- Location of Rock Creek Township in Carroll County
- Coordinates: 40°39′51″N 86°35′09″W﻿ / ﻿40.66417°N 86.58583°W
- Country: United States
- State: Indiana
- County: Carroll

Government
- • Type: Indiana township

Area
- • Total: 13.79 sq mi (35.7 km^{2})
- • Land: 13.5 sq mi (35 km^{2})
- • Water: 0.29 sq mi (0.75 km^{2})
- Elevation: 646 ft (197 m)

Population (2020)
- • Total: 447
- • Density: 33.1/sq mi (12.8/km^{2})
- FIPS code: 18-65268
- GNIS feature ID: 453809

= Rock Creek Township, Carroll County, Indiana =

Township in Indiana, United States

Rock Creek Township is one of fourteen townships in Carroll County, Indiana. As of the 2020 census, its population was 447 (down from 475 at 2010) and it contained 186 housing units.

==History==
Rock Creek Township was organized in 1828.

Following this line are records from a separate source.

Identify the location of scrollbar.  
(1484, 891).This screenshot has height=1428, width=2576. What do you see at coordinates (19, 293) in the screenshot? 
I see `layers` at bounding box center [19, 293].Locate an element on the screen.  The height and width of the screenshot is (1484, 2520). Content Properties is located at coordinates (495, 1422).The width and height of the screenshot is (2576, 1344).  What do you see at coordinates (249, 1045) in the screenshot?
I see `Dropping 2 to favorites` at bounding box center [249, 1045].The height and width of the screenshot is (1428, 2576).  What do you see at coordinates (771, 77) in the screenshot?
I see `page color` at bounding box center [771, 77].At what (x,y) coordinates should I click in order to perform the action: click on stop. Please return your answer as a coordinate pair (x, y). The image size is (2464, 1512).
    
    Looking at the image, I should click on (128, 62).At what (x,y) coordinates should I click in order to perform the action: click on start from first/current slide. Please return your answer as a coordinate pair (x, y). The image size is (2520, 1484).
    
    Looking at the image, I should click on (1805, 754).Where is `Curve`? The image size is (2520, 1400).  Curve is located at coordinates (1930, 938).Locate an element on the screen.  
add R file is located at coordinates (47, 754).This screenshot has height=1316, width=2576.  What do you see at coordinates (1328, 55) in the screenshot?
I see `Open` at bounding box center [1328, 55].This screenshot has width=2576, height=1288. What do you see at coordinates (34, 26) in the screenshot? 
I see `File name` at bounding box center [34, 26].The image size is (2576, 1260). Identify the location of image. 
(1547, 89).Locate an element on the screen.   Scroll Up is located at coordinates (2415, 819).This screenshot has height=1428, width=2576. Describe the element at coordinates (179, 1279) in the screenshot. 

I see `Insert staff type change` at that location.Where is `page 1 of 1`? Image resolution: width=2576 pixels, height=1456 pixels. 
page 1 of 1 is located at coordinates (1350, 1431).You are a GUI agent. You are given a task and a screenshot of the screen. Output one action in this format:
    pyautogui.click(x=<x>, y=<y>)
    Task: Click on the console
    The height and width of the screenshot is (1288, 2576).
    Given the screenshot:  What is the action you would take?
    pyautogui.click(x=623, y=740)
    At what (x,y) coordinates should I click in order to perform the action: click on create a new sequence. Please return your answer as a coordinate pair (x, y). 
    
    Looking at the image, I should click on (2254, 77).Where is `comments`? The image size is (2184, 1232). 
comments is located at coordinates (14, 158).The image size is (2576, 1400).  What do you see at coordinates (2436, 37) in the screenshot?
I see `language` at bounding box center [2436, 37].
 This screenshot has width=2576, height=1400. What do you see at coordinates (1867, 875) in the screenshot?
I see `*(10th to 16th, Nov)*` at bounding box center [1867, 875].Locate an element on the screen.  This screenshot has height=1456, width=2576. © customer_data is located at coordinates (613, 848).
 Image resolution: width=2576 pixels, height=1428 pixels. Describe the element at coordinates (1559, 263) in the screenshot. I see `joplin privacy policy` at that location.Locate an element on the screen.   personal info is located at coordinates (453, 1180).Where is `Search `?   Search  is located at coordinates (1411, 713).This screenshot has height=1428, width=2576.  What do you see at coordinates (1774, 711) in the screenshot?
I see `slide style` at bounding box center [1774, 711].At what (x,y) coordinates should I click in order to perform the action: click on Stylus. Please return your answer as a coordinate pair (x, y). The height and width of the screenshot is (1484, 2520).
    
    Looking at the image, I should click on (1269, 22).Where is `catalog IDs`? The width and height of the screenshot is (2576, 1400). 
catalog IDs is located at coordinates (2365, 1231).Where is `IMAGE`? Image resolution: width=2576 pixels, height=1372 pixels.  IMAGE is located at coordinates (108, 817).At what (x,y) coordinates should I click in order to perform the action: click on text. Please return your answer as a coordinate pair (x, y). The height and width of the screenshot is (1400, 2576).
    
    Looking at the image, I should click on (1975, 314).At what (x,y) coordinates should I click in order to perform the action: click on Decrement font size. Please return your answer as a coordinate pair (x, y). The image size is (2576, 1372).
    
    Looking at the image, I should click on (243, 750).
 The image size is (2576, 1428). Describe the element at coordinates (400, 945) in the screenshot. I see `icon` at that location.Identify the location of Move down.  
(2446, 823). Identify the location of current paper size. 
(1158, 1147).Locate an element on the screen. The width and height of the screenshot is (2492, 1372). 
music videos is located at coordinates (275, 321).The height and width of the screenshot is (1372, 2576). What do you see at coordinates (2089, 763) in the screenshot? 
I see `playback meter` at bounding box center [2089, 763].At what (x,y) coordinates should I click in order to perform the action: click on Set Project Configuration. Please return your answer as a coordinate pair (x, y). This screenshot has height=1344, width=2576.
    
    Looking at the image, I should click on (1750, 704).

District School No. 3 at Rockfield was listed on the National Register of Historic Places in 1988.

==Geography==
According to the 2010 census, the township has a total area of 13.79 sqmi, of which 13.5 sqmi (or 97.90%) is land and 0.29 sqmi (or 2.10%) is water.

===Unincorporated towns===
- Rockfield

===Adjacent townships===
- Liberty (east)
- Jackson (southeast)
- Deer Creek (southwest)
- Tippecanoe (west)
- Adams (northwest)

===Major highways===
- Indiana State Road 25

===Cemeteries===
The township contains four cemeteries: Brown, Independent Order of Odd Fellows, Mullendore and Parks.

==Education==
Rock Creek Township residents may obtain a library card at the Delphi Public Library in Delphi.